GSK1605786A in the Maintenance of Remission in Subjects With Crohn's Disease
Status:
Terminated
Trial end date:
2013-10-23
Target enrollment:
Participant gender:
Summary
A randomised, double-blind, placebo-controlled study to evaluate the efficacy and safety of
two doses (500 mg once daily and 500 mg twice daily) of GSK1605786A in maintaining remission
over 52 weeks in adult subjects with Crohn's disease. Efficacy will be assessed by the
Crohn's Disease Activity Index (CDAI) score. Eligible subjects will have achieved response
(CDAI decrease of at least 100 points) and/or remission (CDAI less than 150) in a prior GSK
sponsored induction study.
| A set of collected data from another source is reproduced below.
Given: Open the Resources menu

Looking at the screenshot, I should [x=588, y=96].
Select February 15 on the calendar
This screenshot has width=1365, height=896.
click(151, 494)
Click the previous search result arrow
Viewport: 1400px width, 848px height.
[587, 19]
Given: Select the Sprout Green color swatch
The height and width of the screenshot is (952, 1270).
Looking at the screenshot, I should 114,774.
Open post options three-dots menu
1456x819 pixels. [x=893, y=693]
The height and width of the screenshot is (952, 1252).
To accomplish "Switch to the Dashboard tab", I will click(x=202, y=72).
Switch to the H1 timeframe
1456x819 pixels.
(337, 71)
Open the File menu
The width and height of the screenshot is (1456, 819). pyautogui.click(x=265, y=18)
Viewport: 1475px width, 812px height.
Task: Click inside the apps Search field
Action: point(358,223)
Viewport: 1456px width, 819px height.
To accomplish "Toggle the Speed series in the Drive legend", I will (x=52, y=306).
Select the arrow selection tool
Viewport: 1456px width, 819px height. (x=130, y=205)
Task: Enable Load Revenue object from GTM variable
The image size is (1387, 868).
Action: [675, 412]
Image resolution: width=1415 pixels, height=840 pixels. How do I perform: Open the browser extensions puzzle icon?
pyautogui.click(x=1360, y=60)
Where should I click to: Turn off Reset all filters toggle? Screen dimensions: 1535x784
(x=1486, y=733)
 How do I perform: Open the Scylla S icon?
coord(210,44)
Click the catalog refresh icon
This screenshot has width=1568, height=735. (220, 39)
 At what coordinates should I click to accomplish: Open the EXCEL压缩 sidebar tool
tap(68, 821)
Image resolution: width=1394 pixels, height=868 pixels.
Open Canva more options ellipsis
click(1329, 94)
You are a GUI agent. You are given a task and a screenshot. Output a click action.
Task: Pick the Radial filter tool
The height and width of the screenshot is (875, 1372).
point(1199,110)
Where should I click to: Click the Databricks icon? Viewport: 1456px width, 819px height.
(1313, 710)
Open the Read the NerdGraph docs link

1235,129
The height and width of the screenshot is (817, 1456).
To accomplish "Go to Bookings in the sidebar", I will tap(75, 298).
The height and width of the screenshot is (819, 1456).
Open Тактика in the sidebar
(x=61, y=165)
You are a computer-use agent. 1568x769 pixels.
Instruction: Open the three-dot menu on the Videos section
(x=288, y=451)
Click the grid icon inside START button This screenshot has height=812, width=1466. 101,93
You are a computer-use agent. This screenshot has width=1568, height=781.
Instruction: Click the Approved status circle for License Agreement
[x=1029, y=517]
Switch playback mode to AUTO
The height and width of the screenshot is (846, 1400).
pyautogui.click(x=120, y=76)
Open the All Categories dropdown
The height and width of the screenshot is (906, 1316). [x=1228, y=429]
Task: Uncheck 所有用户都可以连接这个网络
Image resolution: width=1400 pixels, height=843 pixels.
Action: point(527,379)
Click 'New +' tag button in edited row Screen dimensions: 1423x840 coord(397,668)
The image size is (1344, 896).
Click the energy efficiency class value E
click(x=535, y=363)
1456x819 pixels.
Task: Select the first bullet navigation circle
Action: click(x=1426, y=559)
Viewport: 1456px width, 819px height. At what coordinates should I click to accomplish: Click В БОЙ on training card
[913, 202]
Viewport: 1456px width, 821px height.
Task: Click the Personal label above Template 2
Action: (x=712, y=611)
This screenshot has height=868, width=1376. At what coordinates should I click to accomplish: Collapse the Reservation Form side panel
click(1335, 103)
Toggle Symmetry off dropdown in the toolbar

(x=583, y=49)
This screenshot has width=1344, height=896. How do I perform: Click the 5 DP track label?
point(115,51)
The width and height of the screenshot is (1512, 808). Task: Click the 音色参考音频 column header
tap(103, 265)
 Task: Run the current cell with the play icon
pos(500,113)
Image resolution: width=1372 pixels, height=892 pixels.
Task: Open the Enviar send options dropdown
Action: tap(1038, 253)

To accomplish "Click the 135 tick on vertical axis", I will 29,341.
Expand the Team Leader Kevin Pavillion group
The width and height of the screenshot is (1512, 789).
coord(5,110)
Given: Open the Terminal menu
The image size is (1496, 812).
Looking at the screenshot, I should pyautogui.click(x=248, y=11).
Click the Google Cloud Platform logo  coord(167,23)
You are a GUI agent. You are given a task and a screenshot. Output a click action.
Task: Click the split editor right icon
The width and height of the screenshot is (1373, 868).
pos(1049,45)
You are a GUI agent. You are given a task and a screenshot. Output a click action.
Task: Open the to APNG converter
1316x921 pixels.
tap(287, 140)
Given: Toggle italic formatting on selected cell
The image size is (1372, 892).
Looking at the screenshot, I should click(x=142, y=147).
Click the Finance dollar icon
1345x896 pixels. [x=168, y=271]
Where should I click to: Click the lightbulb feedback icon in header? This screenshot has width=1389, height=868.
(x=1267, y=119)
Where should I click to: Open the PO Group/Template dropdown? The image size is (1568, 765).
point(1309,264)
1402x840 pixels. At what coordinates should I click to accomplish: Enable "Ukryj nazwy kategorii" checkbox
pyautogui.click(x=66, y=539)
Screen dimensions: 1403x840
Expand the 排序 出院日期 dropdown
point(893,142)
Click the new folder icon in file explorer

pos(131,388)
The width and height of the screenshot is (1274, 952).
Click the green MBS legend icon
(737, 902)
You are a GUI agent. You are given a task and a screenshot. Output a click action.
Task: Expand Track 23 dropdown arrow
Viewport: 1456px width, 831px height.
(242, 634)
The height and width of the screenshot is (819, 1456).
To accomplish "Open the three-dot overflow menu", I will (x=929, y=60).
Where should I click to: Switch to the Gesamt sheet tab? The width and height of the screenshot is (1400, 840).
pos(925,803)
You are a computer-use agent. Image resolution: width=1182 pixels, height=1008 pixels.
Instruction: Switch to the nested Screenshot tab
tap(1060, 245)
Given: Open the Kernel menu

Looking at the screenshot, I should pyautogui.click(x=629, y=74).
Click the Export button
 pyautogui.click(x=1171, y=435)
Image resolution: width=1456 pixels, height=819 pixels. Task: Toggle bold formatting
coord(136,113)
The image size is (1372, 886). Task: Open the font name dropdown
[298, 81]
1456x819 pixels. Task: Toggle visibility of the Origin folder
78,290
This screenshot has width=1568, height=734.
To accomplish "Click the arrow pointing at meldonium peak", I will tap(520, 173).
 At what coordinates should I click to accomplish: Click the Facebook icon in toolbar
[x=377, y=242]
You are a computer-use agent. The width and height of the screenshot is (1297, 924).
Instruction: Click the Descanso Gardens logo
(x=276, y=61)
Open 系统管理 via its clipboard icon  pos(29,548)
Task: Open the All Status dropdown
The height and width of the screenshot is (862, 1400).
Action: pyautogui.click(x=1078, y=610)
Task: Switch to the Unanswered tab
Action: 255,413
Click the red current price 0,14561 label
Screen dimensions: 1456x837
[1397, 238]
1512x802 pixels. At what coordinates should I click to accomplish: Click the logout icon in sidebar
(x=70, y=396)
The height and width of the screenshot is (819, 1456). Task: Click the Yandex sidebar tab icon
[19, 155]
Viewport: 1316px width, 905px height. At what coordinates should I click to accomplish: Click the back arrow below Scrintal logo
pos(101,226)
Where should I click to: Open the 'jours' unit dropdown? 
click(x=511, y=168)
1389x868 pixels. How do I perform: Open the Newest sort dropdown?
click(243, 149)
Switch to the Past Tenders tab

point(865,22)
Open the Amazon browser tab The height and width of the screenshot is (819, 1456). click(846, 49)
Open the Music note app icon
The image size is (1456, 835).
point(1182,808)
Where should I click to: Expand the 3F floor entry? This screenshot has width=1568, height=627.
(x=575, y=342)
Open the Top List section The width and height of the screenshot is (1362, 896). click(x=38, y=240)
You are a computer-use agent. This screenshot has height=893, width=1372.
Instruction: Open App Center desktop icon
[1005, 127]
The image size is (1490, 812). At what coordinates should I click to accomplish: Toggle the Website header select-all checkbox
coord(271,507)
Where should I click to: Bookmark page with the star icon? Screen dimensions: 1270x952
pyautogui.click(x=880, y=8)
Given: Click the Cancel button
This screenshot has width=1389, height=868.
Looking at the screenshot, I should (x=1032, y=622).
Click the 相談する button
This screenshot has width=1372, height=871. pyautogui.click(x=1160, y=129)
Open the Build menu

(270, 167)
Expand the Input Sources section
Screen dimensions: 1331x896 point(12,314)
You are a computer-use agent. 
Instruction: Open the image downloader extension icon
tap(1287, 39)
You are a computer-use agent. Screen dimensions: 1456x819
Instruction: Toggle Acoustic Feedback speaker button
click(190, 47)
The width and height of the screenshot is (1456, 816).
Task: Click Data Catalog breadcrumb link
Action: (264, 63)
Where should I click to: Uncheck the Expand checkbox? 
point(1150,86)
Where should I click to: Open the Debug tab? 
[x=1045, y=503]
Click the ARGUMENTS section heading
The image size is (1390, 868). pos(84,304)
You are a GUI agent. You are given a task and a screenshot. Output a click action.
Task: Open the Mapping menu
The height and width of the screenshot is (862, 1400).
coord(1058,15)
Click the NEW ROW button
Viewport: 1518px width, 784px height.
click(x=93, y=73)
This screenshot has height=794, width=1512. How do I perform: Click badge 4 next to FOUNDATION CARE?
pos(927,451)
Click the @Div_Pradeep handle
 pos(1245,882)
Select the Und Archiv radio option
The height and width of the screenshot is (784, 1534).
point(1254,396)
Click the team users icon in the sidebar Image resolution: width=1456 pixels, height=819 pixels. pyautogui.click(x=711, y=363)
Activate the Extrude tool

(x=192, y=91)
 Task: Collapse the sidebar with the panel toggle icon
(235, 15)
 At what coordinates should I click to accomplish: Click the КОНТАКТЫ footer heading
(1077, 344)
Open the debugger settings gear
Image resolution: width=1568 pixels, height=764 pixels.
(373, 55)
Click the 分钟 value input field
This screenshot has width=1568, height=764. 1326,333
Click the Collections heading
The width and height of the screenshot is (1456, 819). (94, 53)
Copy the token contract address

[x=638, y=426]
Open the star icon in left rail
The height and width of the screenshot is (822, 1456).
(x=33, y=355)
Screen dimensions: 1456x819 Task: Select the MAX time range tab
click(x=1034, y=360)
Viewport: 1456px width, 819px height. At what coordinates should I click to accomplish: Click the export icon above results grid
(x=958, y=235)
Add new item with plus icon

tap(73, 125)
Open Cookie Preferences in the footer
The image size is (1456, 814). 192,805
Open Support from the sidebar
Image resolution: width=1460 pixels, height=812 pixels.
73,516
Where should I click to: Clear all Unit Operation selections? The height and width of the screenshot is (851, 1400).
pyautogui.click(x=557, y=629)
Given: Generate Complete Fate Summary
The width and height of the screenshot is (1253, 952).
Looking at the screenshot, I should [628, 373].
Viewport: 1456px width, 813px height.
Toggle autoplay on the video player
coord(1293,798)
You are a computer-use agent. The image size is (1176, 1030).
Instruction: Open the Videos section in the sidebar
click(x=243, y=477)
The primary endpoint will be proportion of subjects in remission
at both Weeks 28 and 52. Safety will be assessed by recording of adverse events, clinical
laboratory parameters including liver function tests, vital signs and electrocardiogram.
Population pharmacokinetics will evaluate the two doses of GSK1605786A. Health outcomes
assessments will include changes in Inflammatory Bowel Disease Questionnaire (IBDQ), SF-36v2,
EQ-5D, Work Productivity and Activity Impairment - Crohn's Disease (WPAI-CD) and disability.